Using National Instruments for Efficient Analog Video Test
Overview
As electronics technology continues to develop, improvements in both analog and digital video are providing consumers with higher quality pictures. Although more development is occurring on digital video interfaces, there are still many devices that include analog video interfaces, and these devices still need to be tested. Analog video encompasses a wide range of signal formats from Composite (PAL and NTSC) video to high-resolution Component HDTV. While normally associated with television broadcasting, analog video products also include CCD video cameras, video recorders, computer graphics cards, DVD players, and set-top boxes, or any equipment that connects to an analog television set or video monitor.
This paper examines how you can perform functional tests on products that generate analog video signals while reducing your test time and cost. Discover how you can integrate audio and digital video testing for HDMI or DVI within the same platform to gain further efficiencies. Finally, see an example of a complete video test solution and view a comprehensive demonstration. You can also read the “Fundamentals of Analog Video” white paper to gain a deeper understanding of analog video signals before learning how to test those signals in this paper.
Table of Contents
Analog Video Functional Test
Functional testing on a product focuses on shorter test times to lower test cost per unit. These tests are used during product validation or production to test the video signal for correct color and brightness levels, as well as to verify the functionality of the signal processing used for scaling to different resolutions, improving the picture, reducing noise, or other video processing.

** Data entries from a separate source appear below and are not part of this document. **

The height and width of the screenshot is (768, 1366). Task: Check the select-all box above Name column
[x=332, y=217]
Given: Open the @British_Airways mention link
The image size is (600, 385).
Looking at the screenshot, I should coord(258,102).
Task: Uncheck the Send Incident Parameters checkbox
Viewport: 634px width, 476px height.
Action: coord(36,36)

In design validation, the need to run through numerous measurements means efficiency in automation is very important, while in manufacturing test, where measurements can be taken on thousands of units per day, shorter test times mean lower test costs per unit.
Functional test of an analog video product can be broken into two parts: signal acquisition and video quality measurements. This paper examines these pieces individually and shows how the PXI platform and modular instrumentation from National Instruments offer benefits for both validation and manufacturing test of analog video products. NI provides efficient hardware for video acquisition and powerful software that you can use to develop video analysis algorithms and high-level test management.

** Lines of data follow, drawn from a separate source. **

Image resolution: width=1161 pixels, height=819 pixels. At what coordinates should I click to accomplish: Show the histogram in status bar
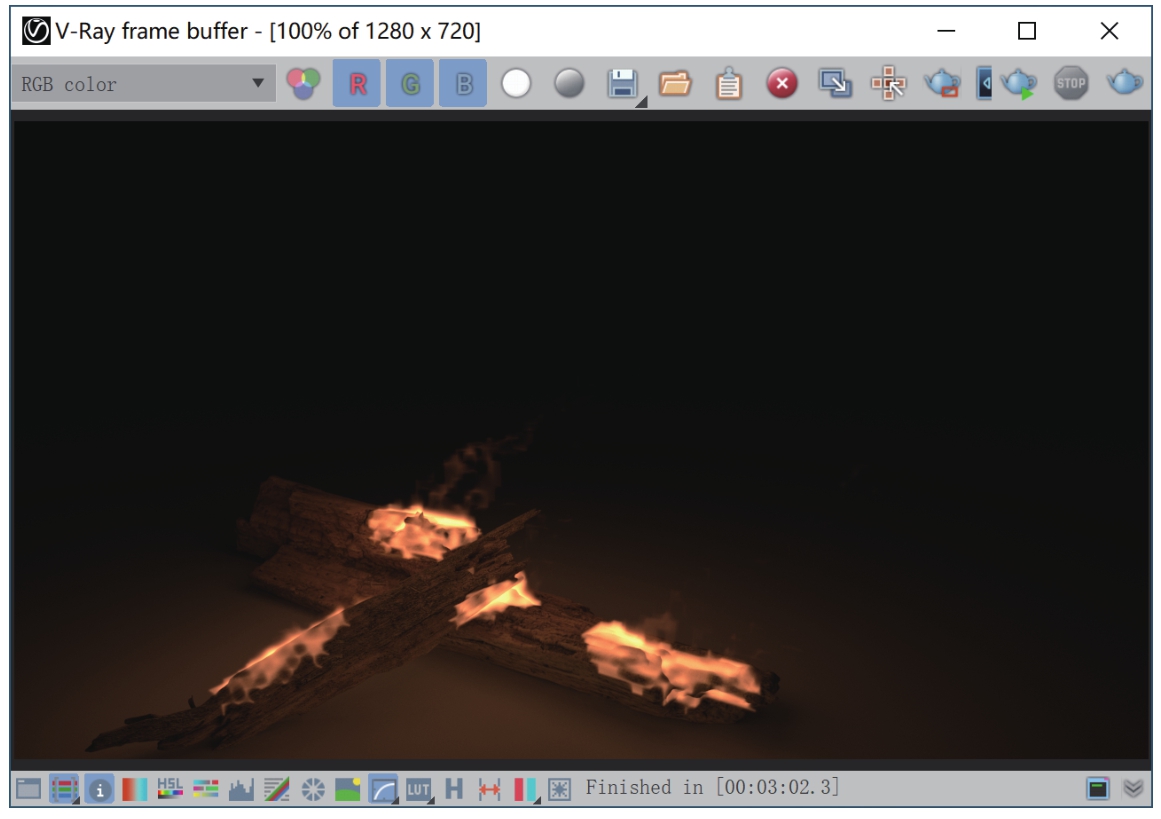(x=241, y=789)
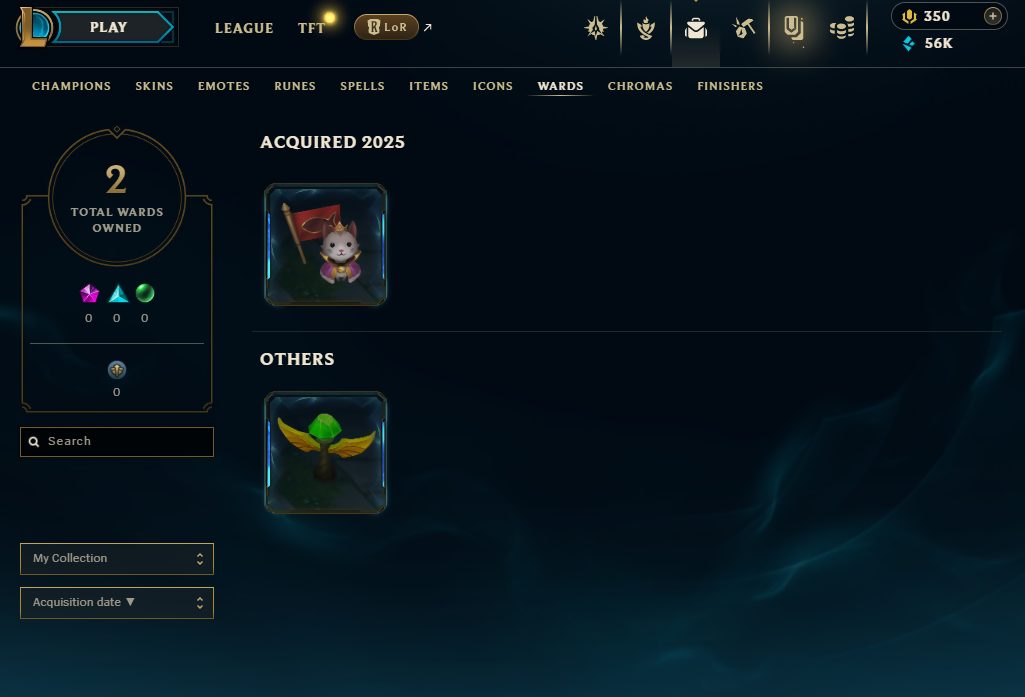
Task: Open the shield-shaped pass icon
Action: click(x=793, y=28)
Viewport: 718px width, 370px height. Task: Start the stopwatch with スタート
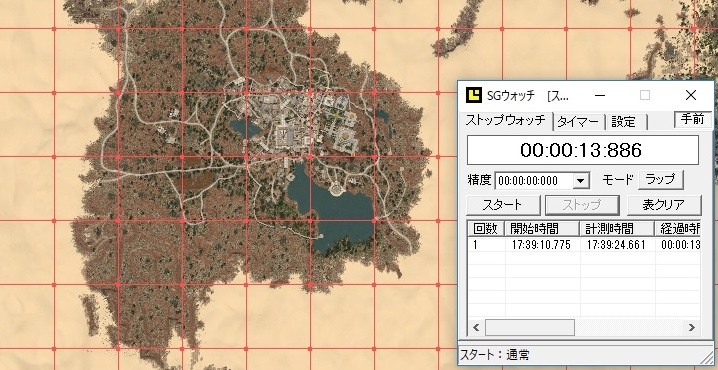point(503,205)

Functional Test - Signal Acquisition
The first part of analog video test is acquisition and extraction of the desired information from the Composite, S-Video, or Component video signal that you are testing. There are several important aspects of the acquisition hardware that you must consider when testing and acquiring a video signal. The NI 5122 100 MS/s, 14-bit digitizer includes features such as video triggering, input termination, and DC restoration to help with the testing of video signals.
Video Triggering
Acquisition of video signals, with the intention of locating specific line numbers for measurement, requires a compatible hardware sync separator and trigger capable of synchronizing to the requested field (odd or even) or frame, and the requested line number. Acquisition should then start prior to the horizontal sync pulse on the requested line. A system used for testing video should have the capability to synchronize to interlaced and progressive video signals containing bi-level and tri-level sync pulses. Sync information is sometimes provided on separate channels, as with RGBHV signals, so test equipment must also have the flexibility to accommodate Composite and separate syncs in order to be able to analyze all analog formats.
Input Termination
Since the characteristic impedance of all analog video signals is 75 Ohms, the input impedance to video test equipment must provide the same impedance. If a precise 75 Ohm input impedance cannot be provided (as is the case with most digital oscilloscopes), then a high impedance input can be used in conjunction with a 75 Ohm terminator. The terminator often takes the form of a 75 Ohm BNC end-terminator fitted to a BNC T-piece, but an even better solution is a short-bodied BNC feed-through type.
DC Restoration
Analog video signals are defined to have a nominal luminance voltage range of 1 Vpk-pk, but the DC offset of the signal can range over several volts, depending on the grounding in the source equipment. The level of floating is typically worse in consumer products than in professional products. It is common for video generation equipment to have the sync signal minimum at zero volts, so that their digital-to-analog converter (DAC) circuitry only needs a positive supply rail. In HDTV signals, the DC offset should be within ±1 V.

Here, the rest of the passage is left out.